● **Dataset entries**:
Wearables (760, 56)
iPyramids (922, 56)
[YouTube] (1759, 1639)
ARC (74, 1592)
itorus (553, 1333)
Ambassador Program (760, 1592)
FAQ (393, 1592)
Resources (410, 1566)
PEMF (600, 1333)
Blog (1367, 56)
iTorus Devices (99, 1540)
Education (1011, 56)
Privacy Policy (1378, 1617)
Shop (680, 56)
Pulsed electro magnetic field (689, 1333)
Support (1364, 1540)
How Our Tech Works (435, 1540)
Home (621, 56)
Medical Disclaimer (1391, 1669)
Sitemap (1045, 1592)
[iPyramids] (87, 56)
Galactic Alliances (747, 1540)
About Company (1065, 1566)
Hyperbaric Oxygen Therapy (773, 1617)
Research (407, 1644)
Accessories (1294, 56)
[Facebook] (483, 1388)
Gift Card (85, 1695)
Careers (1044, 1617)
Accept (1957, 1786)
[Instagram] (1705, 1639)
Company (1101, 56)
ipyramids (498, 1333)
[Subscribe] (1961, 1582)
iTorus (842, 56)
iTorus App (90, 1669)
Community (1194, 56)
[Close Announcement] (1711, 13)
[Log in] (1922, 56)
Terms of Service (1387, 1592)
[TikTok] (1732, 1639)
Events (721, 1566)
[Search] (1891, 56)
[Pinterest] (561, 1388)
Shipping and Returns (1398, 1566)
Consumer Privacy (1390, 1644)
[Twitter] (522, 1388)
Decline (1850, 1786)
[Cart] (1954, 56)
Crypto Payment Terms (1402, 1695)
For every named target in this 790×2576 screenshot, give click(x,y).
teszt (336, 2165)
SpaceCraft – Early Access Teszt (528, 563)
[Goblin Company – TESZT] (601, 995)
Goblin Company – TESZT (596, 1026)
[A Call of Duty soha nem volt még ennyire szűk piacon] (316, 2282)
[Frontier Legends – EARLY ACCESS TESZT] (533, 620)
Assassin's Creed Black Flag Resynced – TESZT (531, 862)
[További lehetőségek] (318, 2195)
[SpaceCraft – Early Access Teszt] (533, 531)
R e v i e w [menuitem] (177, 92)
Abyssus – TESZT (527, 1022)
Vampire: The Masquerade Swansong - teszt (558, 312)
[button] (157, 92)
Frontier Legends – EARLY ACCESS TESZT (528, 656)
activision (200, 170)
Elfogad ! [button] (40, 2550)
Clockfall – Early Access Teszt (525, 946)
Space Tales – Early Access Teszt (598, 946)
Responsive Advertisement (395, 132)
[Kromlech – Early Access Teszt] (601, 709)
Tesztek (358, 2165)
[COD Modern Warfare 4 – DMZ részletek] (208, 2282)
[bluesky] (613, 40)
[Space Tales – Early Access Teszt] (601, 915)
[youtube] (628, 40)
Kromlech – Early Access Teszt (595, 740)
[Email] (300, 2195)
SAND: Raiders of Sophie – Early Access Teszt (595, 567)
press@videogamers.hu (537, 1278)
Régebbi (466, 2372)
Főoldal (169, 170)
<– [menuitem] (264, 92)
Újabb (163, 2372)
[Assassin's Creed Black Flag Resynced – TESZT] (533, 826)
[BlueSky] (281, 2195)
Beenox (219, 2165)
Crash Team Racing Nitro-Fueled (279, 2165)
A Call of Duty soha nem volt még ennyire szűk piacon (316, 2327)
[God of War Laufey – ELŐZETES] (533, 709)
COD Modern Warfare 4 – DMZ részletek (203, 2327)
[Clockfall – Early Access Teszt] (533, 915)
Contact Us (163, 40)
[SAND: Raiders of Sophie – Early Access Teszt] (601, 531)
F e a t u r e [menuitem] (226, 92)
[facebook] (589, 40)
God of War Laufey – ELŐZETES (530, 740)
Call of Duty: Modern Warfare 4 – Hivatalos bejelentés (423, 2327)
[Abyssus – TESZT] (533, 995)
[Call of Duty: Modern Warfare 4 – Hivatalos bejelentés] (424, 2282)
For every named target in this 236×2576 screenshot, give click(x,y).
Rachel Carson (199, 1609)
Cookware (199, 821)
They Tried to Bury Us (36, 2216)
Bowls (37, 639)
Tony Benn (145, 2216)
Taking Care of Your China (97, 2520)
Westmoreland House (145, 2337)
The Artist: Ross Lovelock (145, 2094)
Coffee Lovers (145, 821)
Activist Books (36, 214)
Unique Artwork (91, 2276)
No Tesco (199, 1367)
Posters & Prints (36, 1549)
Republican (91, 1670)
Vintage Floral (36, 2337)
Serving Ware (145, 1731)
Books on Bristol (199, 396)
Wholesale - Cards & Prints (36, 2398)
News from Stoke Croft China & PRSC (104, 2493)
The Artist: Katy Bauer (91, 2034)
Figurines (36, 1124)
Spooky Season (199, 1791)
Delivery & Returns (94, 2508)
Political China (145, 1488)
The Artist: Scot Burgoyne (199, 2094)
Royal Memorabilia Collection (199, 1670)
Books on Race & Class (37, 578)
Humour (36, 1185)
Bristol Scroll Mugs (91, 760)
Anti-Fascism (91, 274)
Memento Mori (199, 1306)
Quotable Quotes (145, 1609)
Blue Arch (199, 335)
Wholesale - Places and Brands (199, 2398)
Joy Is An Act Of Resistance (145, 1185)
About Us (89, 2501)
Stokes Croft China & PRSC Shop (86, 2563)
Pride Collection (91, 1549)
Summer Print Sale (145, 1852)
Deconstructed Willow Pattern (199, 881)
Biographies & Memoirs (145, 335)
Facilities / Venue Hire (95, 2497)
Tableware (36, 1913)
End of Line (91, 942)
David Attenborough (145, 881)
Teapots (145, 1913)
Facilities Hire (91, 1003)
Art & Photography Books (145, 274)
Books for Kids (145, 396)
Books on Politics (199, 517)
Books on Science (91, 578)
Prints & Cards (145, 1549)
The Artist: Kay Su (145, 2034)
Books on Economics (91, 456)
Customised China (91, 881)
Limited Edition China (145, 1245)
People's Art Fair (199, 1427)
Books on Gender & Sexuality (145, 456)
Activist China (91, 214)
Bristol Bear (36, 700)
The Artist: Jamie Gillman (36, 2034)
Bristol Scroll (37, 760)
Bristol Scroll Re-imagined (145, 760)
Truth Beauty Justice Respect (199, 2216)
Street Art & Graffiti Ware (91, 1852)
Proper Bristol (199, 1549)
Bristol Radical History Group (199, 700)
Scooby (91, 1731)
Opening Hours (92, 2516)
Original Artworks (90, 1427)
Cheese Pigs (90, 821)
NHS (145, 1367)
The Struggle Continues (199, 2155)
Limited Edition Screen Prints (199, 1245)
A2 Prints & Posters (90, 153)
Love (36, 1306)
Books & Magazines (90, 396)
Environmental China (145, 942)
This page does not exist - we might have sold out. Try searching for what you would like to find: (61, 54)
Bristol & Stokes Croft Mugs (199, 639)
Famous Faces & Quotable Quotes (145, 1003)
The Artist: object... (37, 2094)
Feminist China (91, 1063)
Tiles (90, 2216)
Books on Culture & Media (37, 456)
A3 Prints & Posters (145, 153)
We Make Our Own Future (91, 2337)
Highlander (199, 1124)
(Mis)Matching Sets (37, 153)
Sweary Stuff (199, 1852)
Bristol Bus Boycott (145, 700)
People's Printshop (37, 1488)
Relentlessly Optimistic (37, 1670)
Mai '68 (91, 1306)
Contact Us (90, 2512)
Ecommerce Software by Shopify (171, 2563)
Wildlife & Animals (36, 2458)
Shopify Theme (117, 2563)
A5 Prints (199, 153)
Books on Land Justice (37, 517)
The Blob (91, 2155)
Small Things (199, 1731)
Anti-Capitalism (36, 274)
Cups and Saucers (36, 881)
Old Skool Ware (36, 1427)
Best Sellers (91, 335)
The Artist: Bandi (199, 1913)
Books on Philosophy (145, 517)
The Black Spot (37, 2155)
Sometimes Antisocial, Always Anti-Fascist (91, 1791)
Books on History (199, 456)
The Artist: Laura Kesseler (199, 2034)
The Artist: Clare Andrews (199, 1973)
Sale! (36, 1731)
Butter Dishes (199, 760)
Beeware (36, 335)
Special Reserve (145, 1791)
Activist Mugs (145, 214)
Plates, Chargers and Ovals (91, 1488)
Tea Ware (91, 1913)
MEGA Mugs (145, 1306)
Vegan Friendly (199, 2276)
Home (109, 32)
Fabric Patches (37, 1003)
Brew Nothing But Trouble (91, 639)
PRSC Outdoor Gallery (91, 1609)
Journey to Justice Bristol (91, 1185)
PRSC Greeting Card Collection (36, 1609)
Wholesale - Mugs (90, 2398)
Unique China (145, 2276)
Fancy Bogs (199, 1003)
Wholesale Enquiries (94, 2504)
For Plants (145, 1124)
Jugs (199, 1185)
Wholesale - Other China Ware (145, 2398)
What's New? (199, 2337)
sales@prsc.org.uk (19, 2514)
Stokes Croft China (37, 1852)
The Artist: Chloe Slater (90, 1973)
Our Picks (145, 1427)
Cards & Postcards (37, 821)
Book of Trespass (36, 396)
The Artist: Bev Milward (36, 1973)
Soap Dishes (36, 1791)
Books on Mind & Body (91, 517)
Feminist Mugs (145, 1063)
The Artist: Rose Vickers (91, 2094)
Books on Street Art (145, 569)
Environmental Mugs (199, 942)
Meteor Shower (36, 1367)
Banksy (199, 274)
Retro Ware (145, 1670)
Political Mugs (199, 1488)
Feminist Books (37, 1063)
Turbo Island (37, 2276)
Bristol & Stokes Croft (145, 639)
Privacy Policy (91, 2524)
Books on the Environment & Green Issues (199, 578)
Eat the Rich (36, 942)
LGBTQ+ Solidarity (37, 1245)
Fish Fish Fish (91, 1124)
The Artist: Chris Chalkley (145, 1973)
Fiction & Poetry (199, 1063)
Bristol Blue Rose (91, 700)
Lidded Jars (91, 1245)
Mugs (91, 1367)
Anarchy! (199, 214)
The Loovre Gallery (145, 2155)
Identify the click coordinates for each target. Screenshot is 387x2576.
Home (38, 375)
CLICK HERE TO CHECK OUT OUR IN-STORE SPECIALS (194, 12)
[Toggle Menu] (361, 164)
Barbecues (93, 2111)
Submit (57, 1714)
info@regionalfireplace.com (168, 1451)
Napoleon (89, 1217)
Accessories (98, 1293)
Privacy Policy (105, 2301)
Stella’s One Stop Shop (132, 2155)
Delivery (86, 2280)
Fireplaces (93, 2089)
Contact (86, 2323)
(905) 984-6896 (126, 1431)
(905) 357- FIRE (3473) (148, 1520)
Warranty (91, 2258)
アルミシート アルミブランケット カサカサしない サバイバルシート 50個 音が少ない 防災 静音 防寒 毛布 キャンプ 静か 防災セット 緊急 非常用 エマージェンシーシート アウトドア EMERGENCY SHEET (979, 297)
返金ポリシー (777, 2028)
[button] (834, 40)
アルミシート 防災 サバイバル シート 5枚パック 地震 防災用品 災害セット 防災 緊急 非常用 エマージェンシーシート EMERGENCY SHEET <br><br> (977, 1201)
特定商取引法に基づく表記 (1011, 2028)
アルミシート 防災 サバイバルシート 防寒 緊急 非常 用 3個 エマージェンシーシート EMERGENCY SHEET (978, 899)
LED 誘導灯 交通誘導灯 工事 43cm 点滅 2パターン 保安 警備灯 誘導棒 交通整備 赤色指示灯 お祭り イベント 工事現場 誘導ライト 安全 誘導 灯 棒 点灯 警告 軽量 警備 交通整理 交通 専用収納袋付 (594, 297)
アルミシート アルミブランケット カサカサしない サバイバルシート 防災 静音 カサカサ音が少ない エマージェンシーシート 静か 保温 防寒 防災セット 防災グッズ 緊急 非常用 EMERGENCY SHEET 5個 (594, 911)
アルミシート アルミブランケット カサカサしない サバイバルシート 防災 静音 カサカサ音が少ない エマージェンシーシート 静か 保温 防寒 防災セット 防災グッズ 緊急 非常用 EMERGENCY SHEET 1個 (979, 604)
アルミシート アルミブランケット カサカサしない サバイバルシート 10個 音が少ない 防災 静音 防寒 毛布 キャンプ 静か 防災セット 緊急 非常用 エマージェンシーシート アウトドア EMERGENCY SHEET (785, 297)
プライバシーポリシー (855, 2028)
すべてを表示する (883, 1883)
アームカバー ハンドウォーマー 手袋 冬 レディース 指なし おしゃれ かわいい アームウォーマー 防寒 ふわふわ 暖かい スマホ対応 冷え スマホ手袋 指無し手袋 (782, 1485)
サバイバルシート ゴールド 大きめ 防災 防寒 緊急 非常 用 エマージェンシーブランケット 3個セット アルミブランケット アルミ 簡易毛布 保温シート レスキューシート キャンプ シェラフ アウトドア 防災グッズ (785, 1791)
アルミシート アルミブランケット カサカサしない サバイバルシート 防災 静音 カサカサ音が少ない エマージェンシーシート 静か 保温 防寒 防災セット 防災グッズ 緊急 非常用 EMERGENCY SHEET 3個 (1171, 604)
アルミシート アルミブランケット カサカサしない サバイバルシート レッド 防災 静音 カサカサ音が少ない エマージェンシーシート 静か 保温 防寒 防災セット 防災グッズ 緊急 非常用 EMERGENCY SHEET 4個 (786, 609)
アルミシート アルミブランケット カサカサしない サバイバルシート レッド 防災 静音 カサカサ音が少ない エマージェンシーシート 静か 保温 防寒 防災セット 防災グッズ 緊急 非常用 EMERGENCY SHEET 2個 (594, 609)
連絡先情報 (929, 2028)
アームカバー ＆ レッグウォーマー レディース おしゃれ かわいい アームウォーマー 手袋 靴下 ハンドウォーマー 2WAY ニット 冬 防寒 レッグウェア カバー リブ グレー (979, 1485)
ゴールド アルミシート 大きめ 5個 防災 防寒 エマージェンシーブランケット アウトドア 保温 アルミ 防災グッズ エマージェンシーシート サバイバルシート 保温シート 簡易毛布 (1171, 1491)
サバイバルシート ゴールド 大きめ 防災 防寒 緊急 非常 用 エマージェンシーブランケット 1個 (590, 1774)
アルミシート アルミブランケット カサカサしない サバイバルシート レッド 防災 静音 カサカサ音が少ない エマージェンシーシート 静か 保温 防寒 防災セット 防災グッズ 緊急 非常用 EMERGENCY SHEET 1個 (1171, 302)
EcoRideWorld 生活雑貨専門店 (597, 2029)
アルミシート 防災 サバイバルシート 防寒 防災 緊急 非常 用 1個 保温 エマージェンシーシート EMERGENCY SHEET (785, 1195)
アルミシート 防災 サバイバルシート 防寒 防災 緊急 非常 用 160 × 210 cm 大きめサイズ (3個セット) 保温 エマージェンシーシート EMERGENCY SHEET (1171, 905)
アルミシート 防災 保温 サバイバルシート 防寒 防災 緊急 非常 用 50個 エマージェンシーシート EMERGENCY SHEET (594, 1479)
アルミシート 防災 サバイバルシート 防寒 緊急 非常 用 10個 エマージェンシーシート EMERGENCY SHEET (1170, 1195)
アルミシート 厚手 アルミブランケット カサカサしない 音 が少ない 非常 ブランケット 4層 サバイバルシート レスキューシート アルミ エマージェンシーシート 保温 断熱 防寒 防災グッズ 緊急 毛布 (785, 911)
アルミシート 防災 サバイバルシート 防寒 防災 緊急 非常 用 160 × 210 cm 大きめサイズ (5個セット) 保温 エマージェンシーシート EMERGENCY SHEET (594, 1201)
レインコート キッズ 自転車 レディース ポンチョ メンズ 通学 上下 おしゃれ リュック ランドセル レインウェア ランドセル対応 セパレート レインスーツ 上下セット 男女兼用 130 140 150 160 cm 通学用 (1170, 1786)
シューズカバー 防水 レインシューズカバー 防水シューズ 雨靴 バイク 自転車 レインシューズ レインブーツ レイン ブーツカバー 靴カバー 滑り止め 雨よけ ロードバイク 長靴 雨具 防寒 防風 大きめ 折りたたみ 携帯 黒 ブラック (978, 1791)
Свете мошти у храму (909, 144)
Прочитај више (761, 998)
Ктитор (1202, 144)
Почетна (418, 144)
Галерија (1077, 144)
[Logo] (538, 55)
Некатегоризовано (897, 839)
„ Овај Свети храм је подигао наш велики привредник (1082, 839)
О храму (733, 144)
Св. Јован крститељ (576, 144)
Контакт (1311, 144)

● **WHAT TO DO**:
Up to and including the line with "teszt (336, 2165)", please return the records exactly, beginning from their first line.

● **TASK OUTPUT**:
Wearables (760, 56)
iPyramids (922, 56)
[YouTube] (1759, 1639)
ARC (74, 1592)
itorus (553, 1333)
Ambassador Program (760, 1592)
FAQ (393, 1592)
Resources (410, 1566)
PEMF (600, 1333)
Blog (1367, 56)
iTorus Devices (99, 1540)
Education (1011, 56)
Privacy Policy (1378, 1617)
Shop (680, 56)
Pulsed electro magnetic field (689, 1333)
Support (1364, 1540)
How Our Tech Works (435, 1540)
Home (621, 56)
Medical Disclaimer (1391, 1669)
Sitemap (1045, 1592)
[iPyramids] (87, 56)
Galactic Alliances (747, 1540)
About Company (1065, 1566)
Hyperbaric Oxygen Therapy (773, 1617)
Research (407, 1644)
Accessories (1294, 56)
[Facebook] (483, 1388)
Gift Card (85, 1695)
Careers (1044, 1617)
Accept (1957, 1786)
[Instagram] (1705, 1639)
Company (1101, 56)
ipyramids (498, 1333)
[Subscribe] (1961, 1582)
iTorus (842, 56)
iTorus App (90, 1669)
Community (1194, 56)
[Close Announcement] (1711, 13)
[Log in] (1922, 56)
Terms of Service (1387, 1592)
[TikTok] (1732, 1639)
Events (721, 1566)
[Search] (1891, 56)
[Pinterest] (561, 1388)
Shipping and Returns (1398, 1566)
Consumer Privacy (1390, 1644)
[Twitter] (522, 1388)
Decline (1850, 1786)
[Cart] (1954, 56)
Crypto Payment Terms (1402, 1695)
For every named target in this 790×2576 screenshot, give click(x,y).
teszt (336, 2165)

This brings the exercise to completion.